The funny thing is, I was never much of a fighter. Better a live coward than a dead hero, that was my motto. But for some reason I just kept getting caught up in all these scuffles during those early days. I must have looked like I was up for it, I suppose. My last big fight was in another pub, out near Digbeth. I’ve no idea how it started, but I remember glasses and ashtrays and chairs flying all over the place. I was pissed-up, so when this guy fell backwards into me, I gave him a good old shove in the other direction. But the bloke picked himself up, went bright red in the face, and said to me, ‘You didn’t want to do that, sunshine.’
‘Do what?’ I said, all innocent.
‘Don’t play that fucking game with me.’
‘How about this game then?’ I said, and tried to chin the cunt. Now that would have been a reasonable thing to do, had it not been for a couple of things: first, I fell over when I took the swing; and second, the bloke was an off-duty copper.
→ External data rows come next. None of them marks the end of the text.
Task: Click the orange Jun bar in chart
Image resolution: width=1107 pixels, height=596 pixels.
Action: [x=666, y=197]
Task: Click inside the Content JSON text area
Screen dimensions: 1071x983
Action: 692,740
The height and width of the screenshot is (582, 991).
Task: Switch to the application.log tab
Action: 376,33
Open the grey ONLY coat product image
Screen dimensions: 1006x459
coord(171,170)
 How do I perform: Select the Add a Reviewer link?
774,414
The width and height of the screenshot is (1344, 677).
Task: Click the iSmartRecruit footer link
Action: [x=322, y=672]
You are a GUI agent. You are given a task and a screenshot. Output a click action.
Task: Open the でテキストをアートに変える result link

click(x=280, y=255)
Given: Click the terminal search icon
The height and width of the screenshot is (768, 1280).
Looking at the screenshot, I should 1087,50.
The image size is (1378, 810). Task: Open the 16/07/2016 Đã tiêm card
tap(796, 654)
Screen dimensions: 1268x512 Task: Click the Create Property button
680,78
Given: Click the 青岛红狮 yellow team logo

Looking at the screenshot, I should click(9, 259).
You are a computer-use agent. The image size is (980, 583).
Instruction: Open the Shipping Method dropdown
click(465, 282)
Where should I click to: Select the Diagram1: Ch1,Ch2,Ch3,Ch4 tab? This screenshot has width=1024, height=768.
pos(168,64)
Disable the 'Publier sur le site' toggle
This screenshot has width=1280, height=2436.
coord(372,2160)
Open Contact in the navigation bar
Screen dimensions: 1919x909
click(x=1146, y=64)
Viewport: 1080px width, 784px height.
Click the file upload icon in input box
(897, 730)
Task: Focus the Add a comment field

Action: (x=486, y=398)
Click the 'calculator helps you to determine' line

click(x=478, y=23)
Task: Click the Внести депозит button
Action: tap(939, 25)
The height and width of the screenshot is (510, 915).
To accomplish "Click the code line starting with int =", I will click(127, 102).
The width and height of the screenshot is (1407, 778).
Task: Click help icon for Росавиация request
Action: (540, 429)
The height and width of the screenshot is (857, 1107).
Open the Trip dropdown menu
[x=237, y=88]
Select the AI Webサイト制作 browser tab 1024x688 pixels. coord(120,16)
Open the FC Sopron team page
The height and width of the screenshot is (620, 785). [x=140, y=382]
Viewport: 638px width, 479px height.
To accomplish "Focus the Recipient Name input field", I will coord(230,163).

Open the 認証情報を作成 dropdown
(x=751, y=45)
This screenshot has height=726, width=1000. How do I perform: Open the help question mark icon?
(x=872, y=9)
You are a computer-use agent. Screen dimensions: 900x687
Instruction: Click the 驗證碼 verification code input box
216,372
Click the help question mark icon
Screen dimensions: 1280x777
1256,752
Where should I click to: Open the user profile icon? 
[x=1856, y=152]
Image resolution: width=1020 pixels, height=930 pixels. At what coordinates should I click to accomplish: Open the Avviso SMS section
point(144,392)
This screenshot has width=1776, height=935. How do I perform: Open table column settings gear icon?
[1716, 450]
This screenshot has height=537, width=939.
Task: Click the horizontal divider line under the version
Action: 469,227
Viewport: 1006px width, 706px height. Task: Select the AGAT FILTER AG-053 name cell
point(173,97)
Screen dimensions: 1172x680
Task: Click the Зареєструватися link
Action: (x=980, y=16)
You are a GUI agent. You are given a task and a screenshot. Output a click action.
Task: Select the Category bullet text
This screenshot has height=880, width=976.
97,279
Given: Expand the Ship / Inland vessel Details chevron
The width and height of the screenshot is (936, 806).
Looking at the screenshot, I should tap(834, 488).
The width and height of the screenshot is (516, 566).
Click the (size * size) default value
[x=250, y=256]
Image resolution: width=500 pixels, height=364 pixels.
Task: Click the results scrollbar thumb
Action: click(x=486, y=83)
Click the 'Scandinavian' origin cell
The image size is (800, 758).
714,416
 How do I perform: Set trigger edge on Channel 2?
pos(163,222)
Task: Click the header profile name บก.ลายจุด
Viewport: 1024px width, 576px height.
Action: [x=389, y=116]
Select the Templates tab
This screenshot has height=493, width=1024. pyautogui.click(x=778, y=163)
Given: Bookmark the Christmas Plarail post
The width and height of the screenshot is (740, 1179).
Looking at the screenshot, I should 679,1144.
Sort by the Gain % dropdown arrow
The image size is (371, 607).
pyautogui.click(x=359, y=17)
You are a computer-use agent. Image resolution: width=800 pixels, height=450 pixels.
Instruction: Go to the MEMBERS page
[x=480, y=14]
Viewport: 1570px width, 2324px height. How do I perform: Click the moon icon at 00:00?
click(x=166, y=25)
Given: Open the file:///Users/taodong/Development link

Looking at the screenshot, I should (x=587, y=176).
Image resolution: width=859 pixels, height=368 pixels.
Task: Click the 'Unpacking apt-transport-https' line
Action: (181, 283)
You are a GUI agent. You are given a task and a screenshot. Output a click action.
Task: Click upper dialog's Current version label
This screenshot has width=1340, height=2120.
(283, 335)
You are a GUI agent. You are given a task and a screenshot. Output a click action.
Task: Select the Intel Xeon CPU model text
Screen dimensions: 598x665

Next thing I knew I was lying face-down with a mouthful of pub carpet and all I could hear was this voice above me going, ‘You just assaulted a police officer, you little prick. You’re nicked.’
As soon as I heard that, I jumped up and legged it. But the copper ran after me and pulled some rugby move that sent me crashing down on to the pavement. A week later I was in court with a fat lip and two black eyes. Luckily, the fine was only a couple of quid, which I could just about afford. But it made me think: Did I really want to go back to prison?
My boxing days were over after that.